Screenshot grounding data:
──────────────────────────────

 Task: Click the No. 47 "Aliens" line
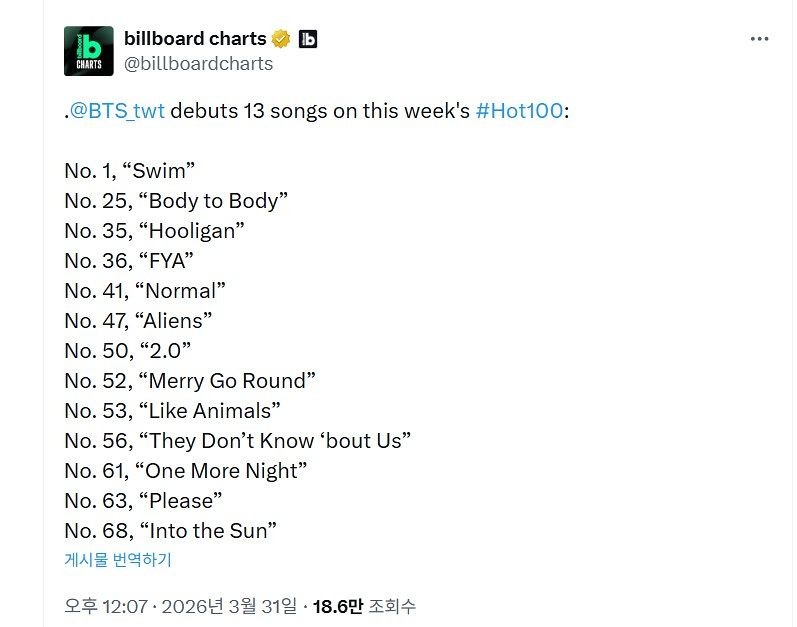coord(139,321)
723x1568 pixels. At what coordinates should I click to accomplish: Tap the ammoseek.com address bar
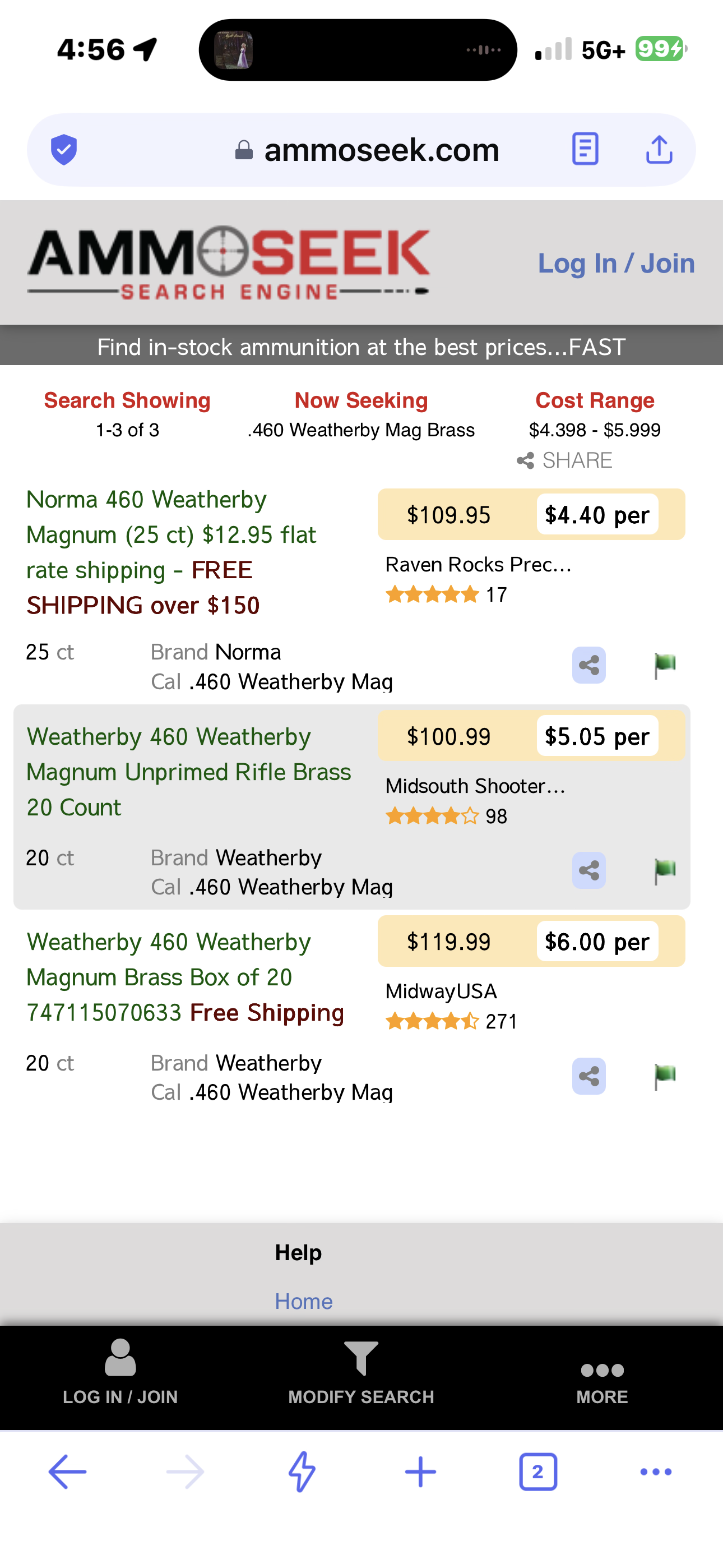click(362, 150)
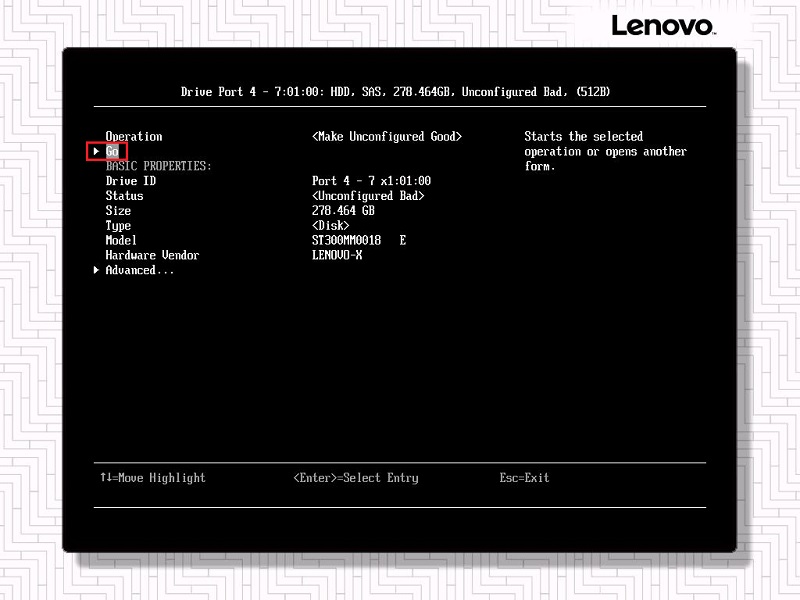Click the arrow marker beside Go

click(96, 151)
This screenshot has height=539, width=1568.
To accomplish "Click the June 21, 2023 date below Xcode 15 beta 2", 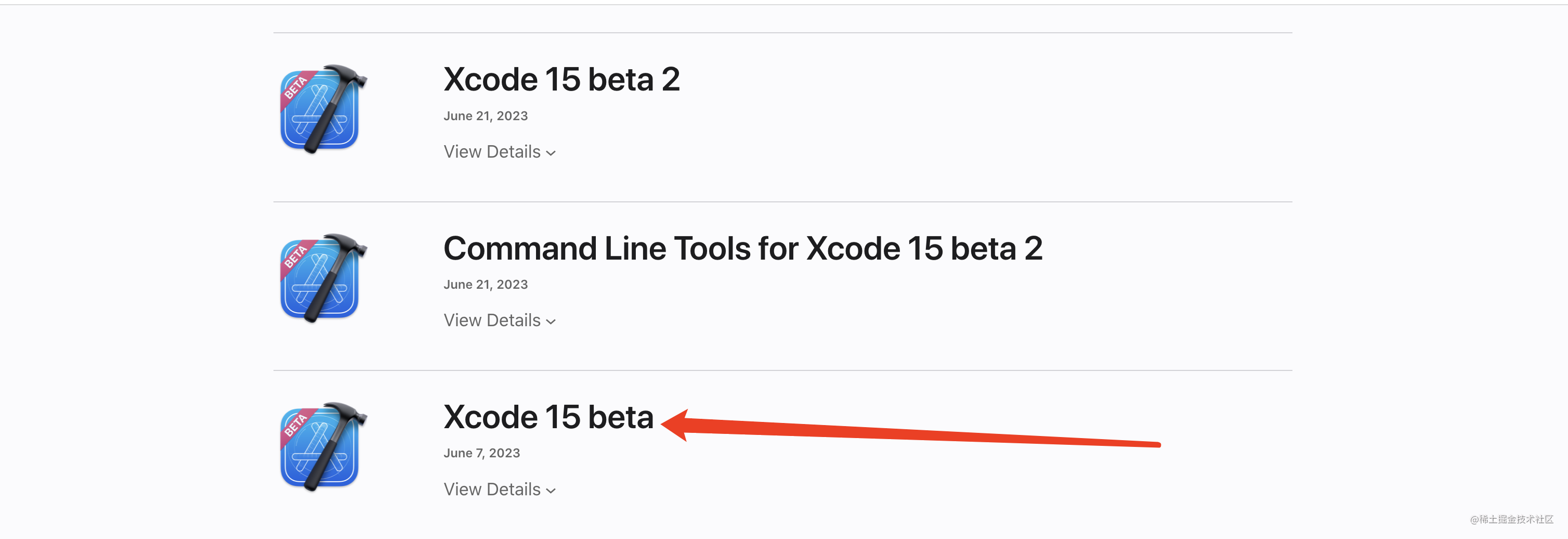I will tap(485, 116).
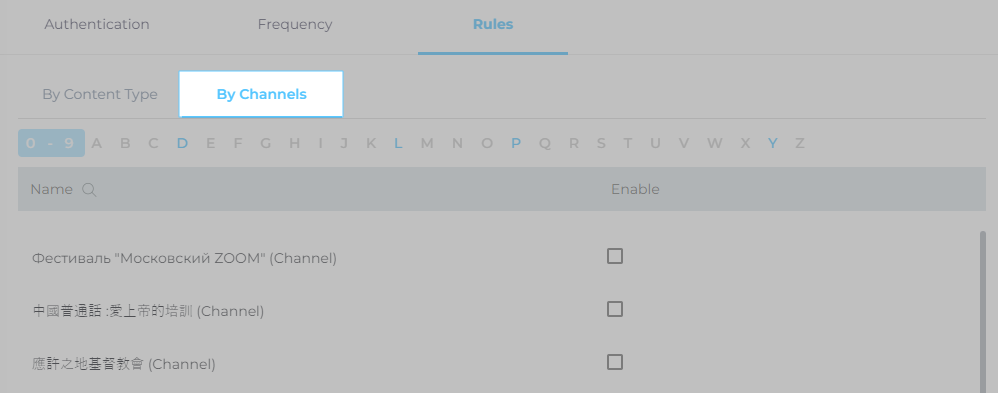Click the search icon next to Name

pyautogui.click(x=90, y=190)
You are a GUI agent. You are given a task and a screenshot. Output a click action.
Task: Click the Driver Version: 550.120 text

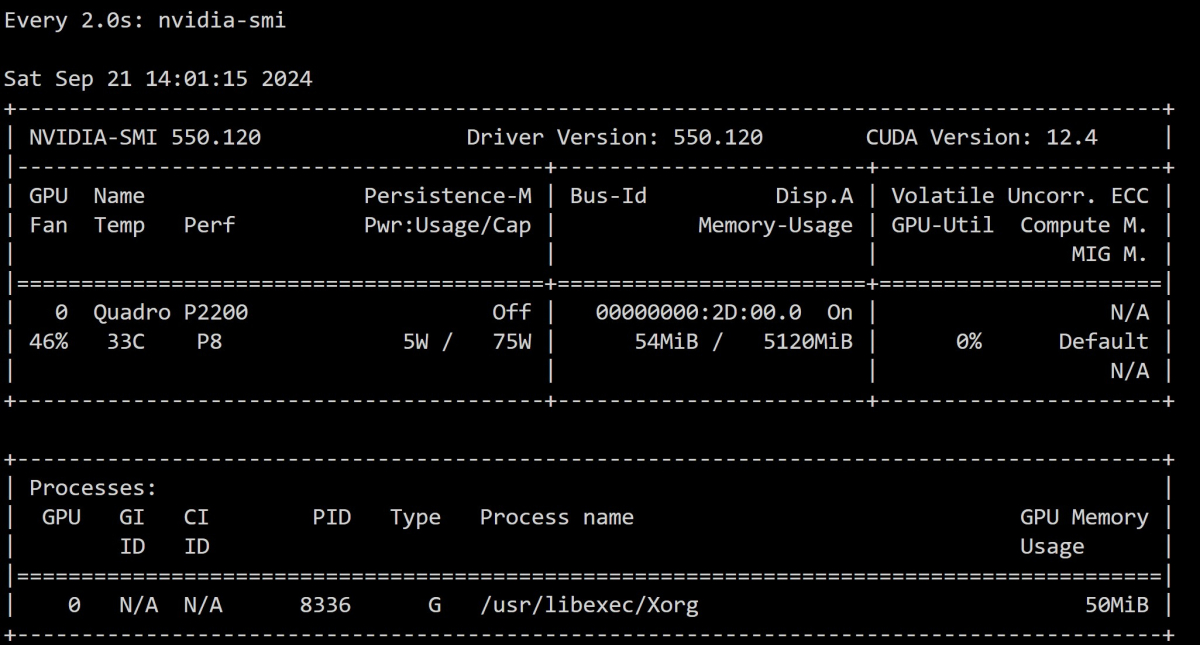point(614,138)
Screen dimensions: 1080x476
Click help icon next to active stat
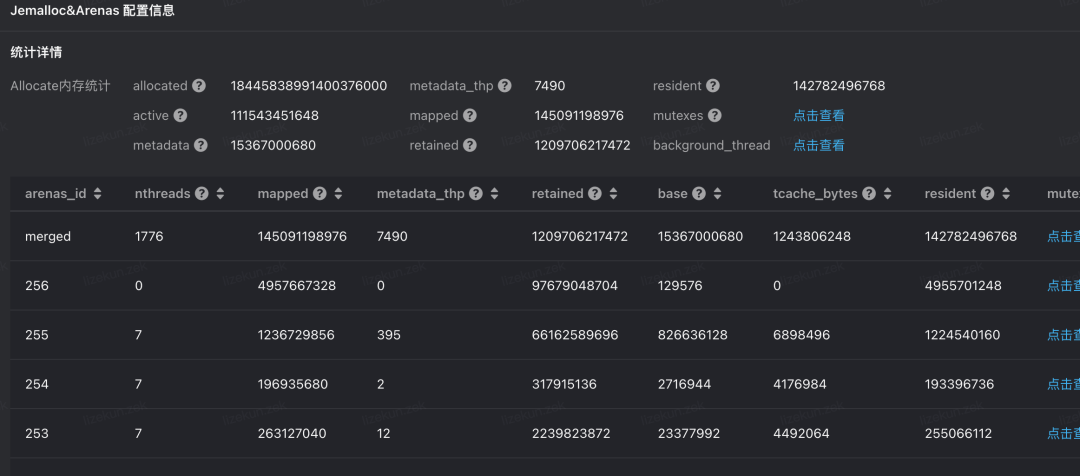(180, 116)
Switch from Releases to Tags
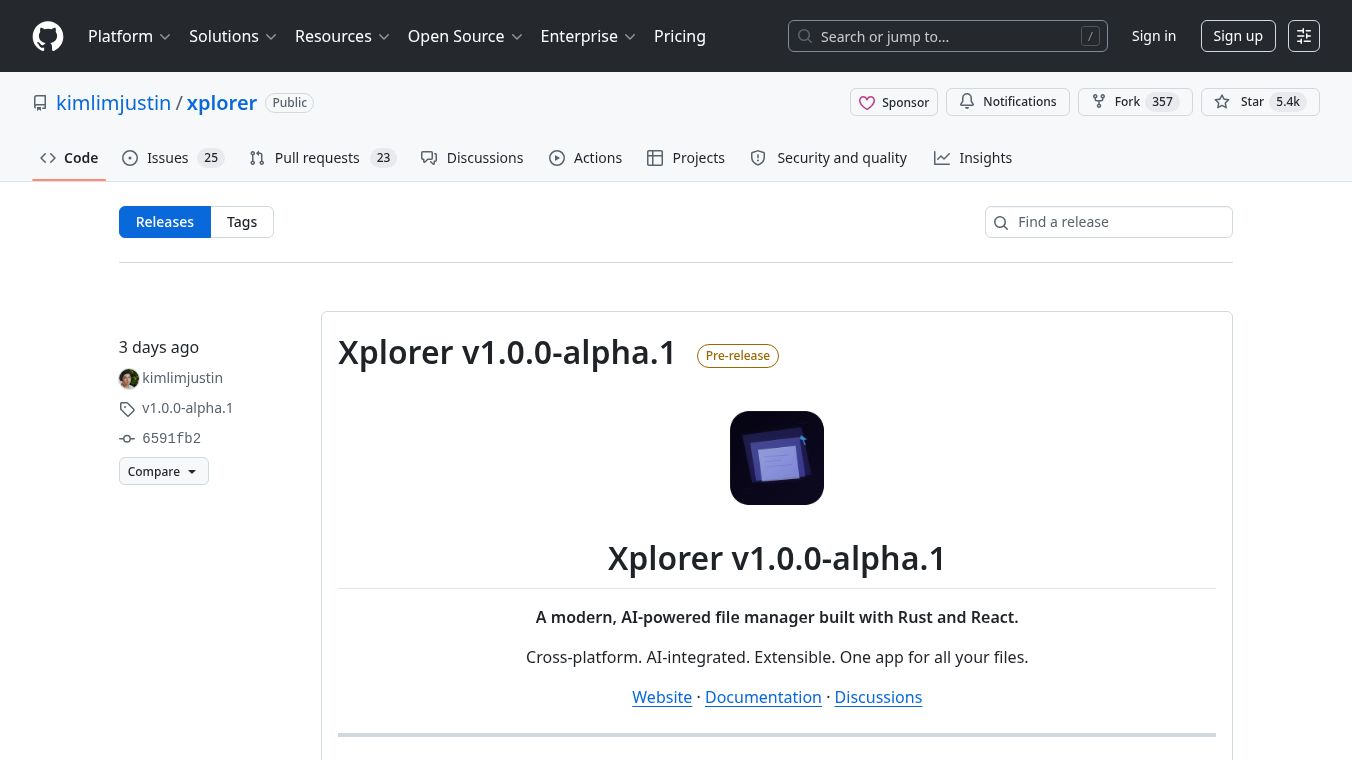Image resolution: width=1352 pixels, height=760 pixels. 242,221
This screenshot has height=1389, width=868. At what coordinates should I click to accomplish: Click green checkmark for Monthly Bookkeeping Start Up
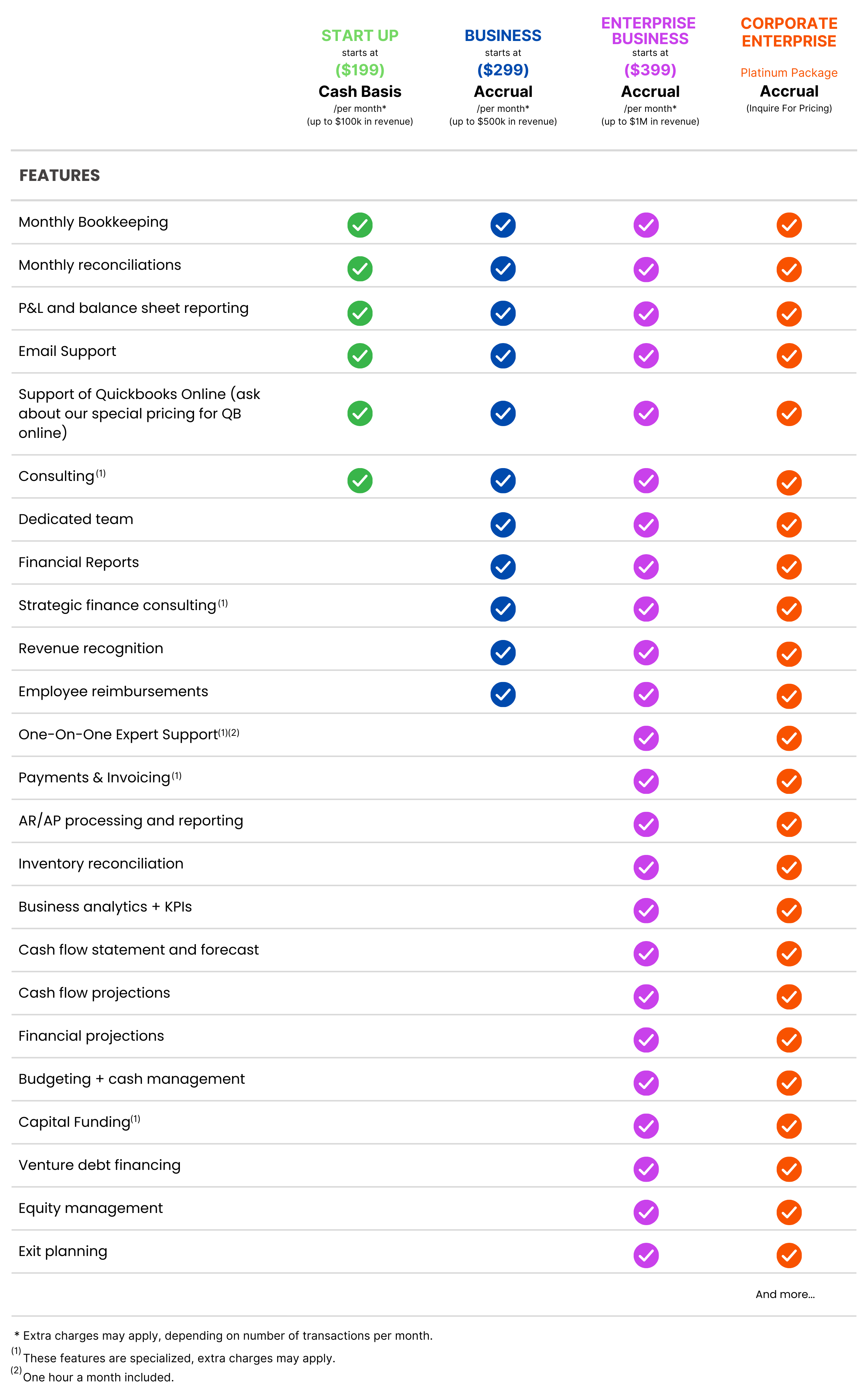click(x=360, y=225)
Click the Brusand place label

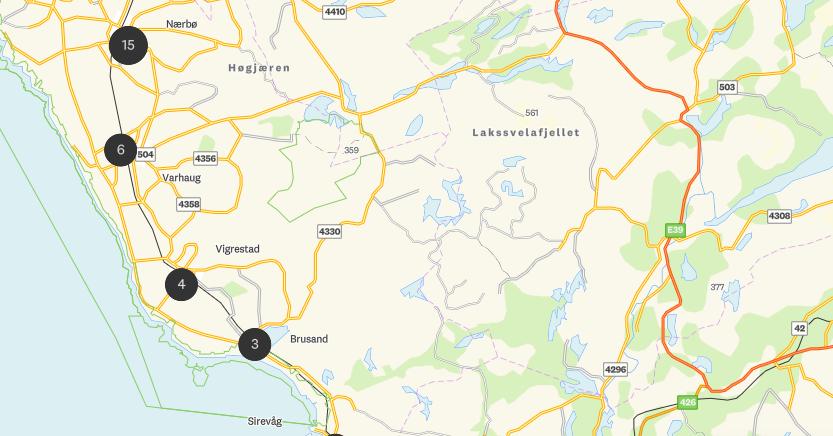309,339
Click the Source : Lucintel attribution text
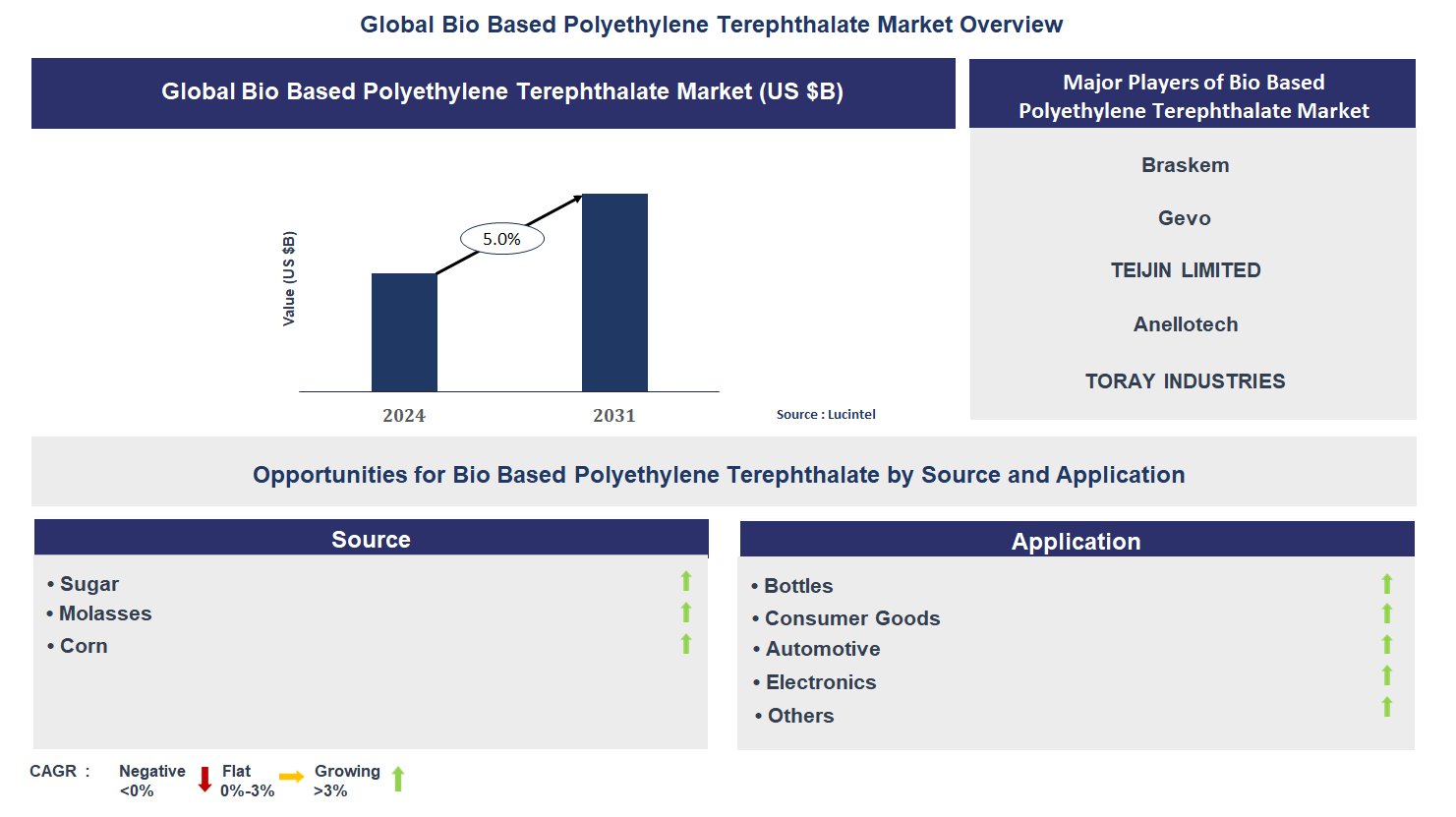The width and height of the screenshot is (1456, 817). tap(826, 414)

──────────────────────────────

** Action item **
Starting from the first line of the entries above, print each line exactly until the line containing "This screenshot has height=539, width=1568." has been printed, and skip the pictures.

** Output for this task **
 Task: Click the No. 47 "Aliens" line
coord(139,321)
723x1568 pixels. At what coordinates should I click to accomplish: Tap the ammoseek.com address bar
click(362, 150)
Click the arrow marker beside Go

click(96, 151)
This screenshot has height=539, width=1568.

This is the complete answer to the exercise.